One of the books Finn and I read together is The Quiet Book, a picture book about all the different kinds of quiet, some of them solitary, but many of them shared: Right before you yell “SURPRISE!” quiet; Before the concert starts quiet; Best friends don’t need to talk quiet. I hope that Finn will continue to be expressive and exuberant, that he won’t sink into silence out of insecurity or doubt. I also hope that he’ll have the confidence to be quiet, with himself and with others, and to discover, as I did in my years at Friends, the sustaining strength that silence can provide.

ABOUT JESSIE

Jessie Chaffee’s debut novel, “Florence in Ecstasy,” was a San Francisco Chronicle Best Book of 2017 and was translated into six languages.
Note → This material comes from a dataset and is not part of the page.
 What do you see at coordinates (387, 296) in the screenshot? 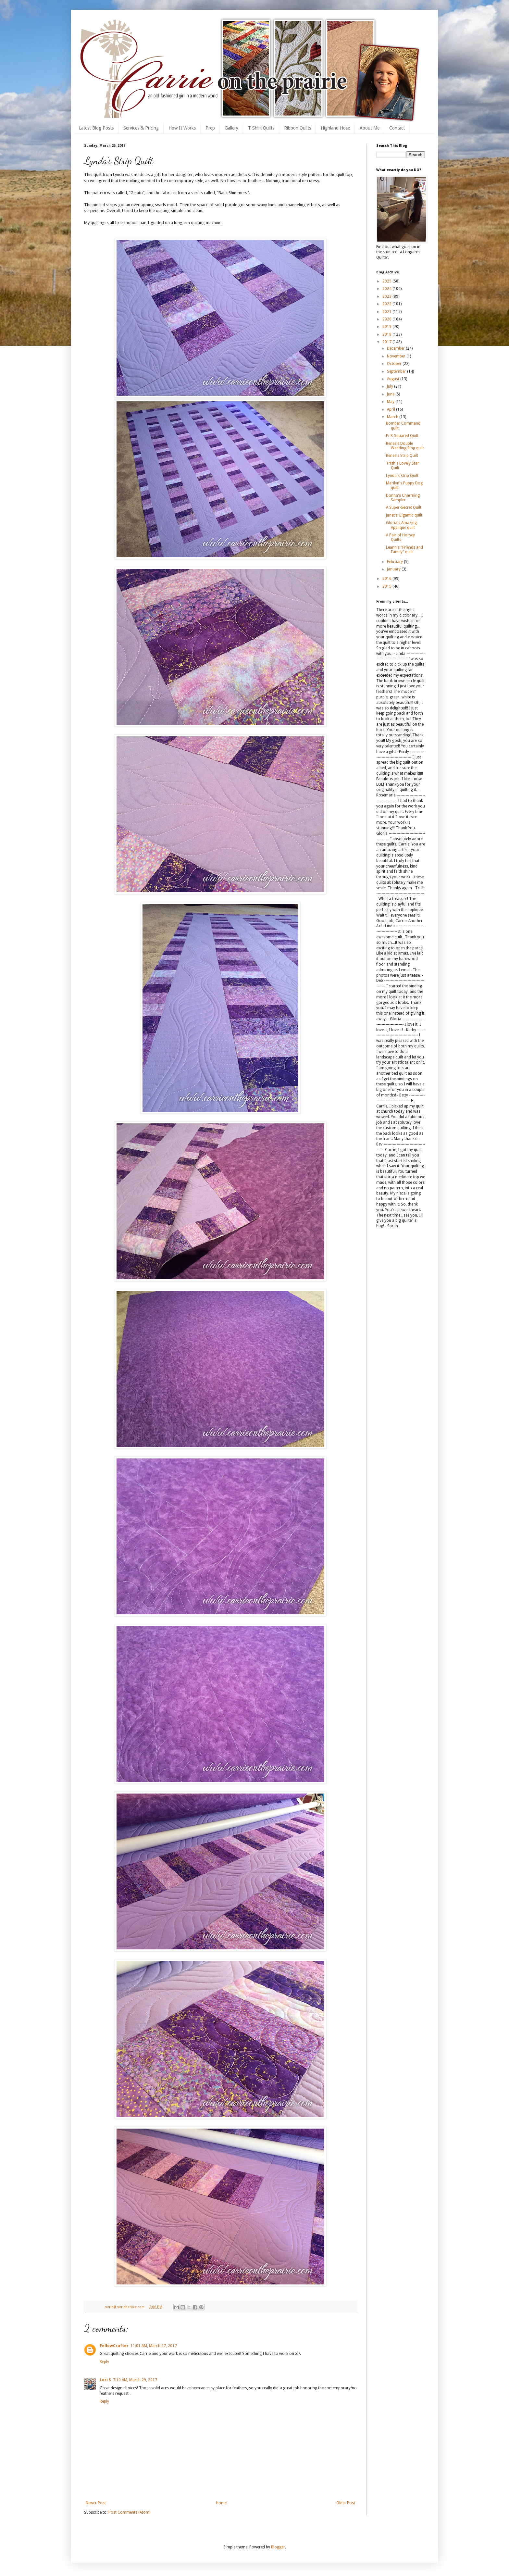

She received a Fulbright grant to travel to Italy to complete the novel. She is a contributing writer at Words Without Borders, and she previously taught at the Cathedral School of St. John the Divine and the City College of New York. She is very grateful to her Friends Seminary teachers for instilling in her a love of writing and teaching. She lives in New York City with her husband and son.